▶ **TASK OBJECTIVE**:
The records below are to be reproduced exactly, and no picture should appear in the copy.

Screenshot grounding data:

-.-.-

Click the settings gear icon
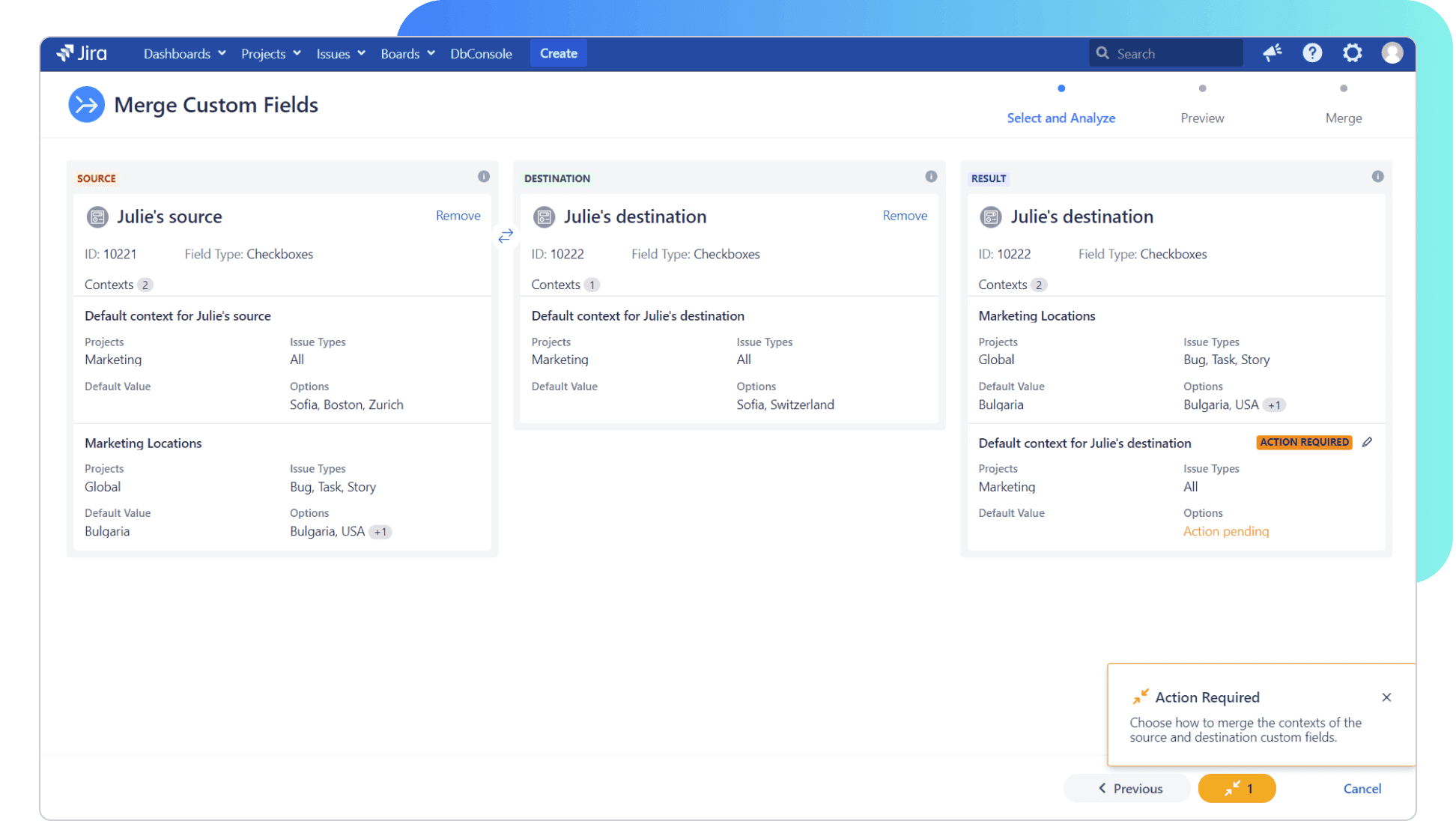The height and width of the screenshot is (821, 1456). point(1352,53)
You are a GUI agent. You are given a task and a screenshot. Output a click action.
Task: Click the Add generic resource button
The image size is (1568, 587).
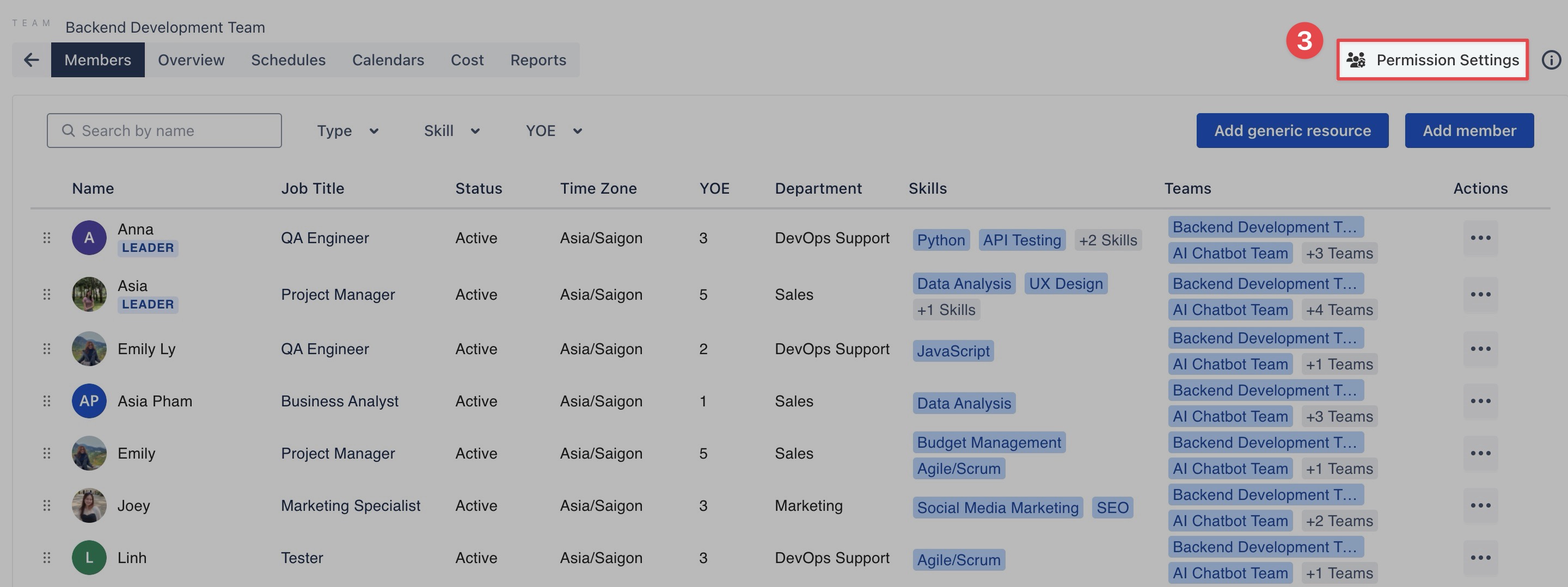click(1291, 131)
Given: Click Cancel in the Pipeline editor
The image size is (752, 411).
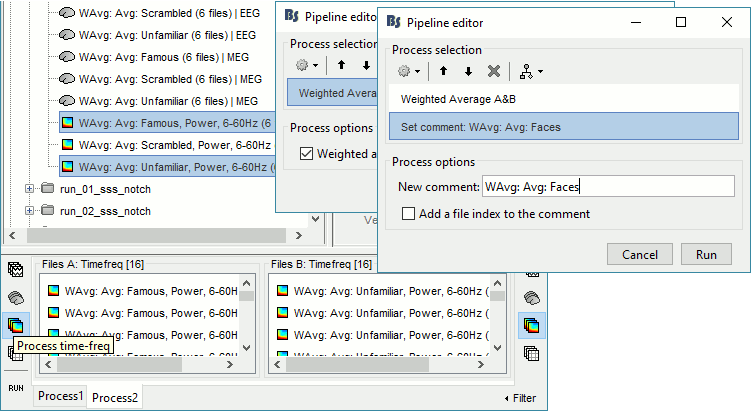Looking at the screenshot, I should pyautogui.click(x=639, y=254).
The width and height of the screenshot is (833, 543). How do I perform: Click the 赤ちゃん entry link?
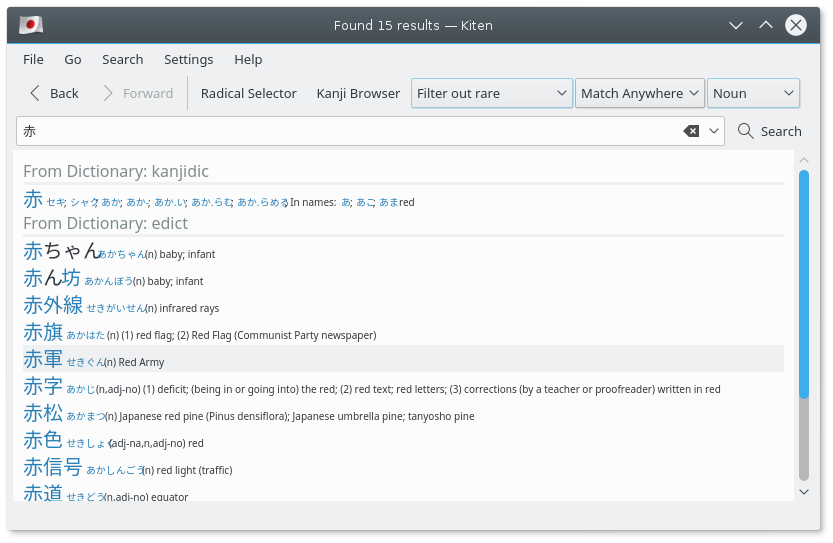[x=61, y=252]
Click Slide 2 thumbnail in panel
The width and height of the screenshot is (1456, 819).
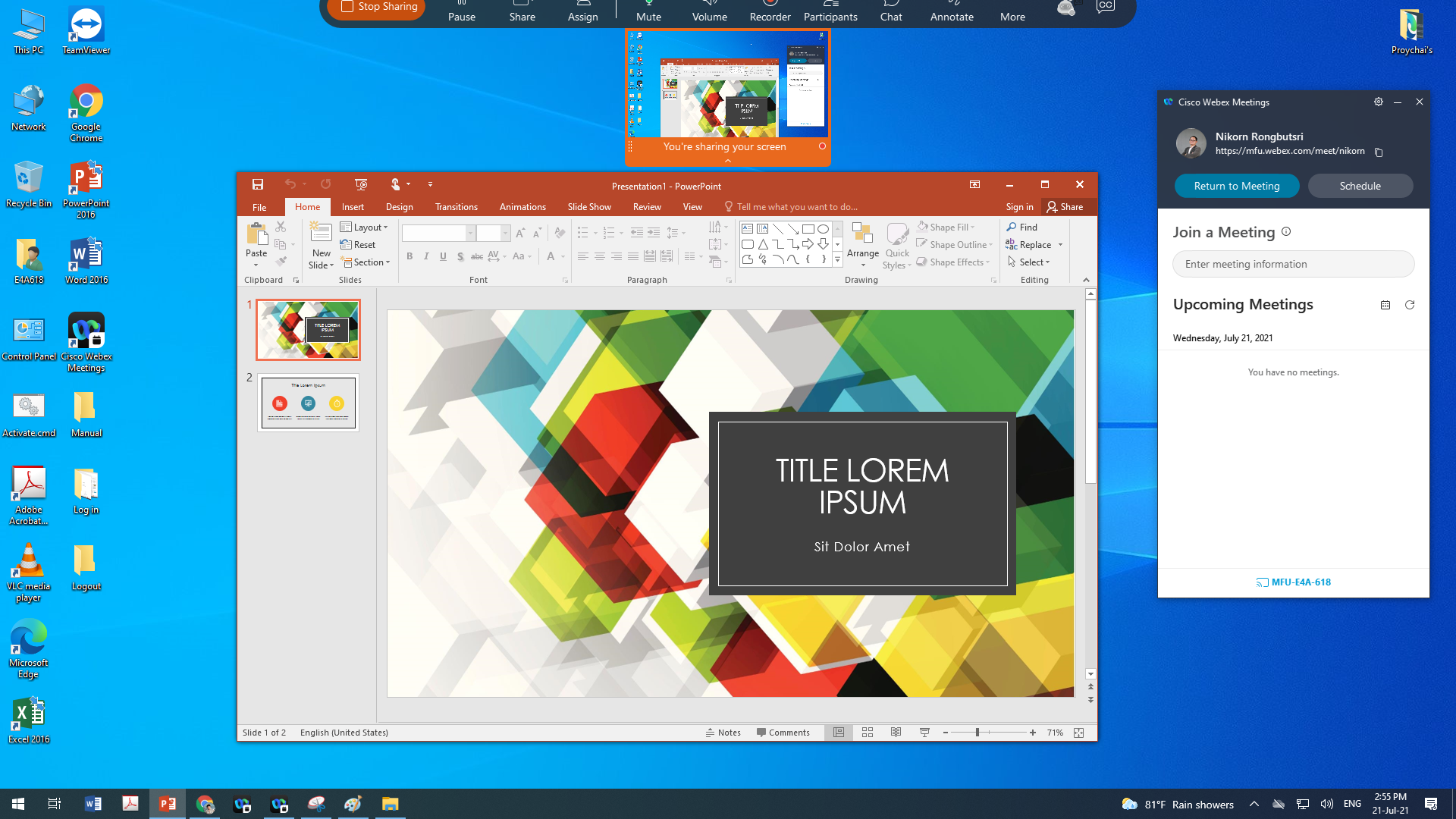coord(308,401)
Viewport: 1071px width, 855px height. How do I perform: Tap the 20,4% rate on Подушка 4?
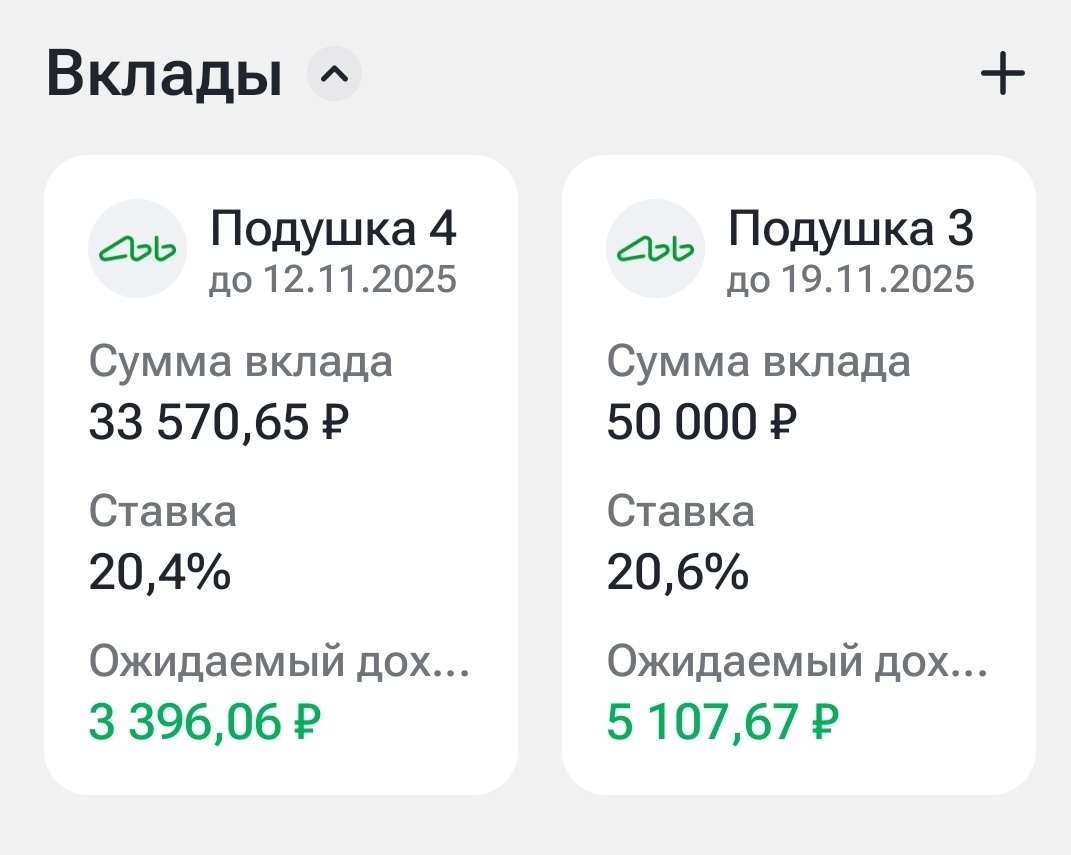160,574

-.-.-

▶ **RESULT OF THE TASK**:
Click the settings gear icon
The height and width of the screenshot is (821, 1456). point(1352,53)
You are a GUI agent. You are given a task and a screenshot. Output a click action.
Task: Click the Add generic resource button
The image size is (1568, 587).
click(1291, 131)
Given: Click Cancel in the Pipeline editor
The image size is (752, 411).
Looking at the screenshot, I should pyautogui.click(x=639, y=254).
The width and height of the screenshot is (833, 543). How do I perform: Click the 赤ちゃん entry link?
[x=61, y=252]
Click Slide 2 thumbnail in panel
The width and height of the screenshot is (1456, 819).
coord(308,401)
Viewport: 1071px width, 855px height. How do I perform: Tap the 20,4% rate on Подушка 4?
160,574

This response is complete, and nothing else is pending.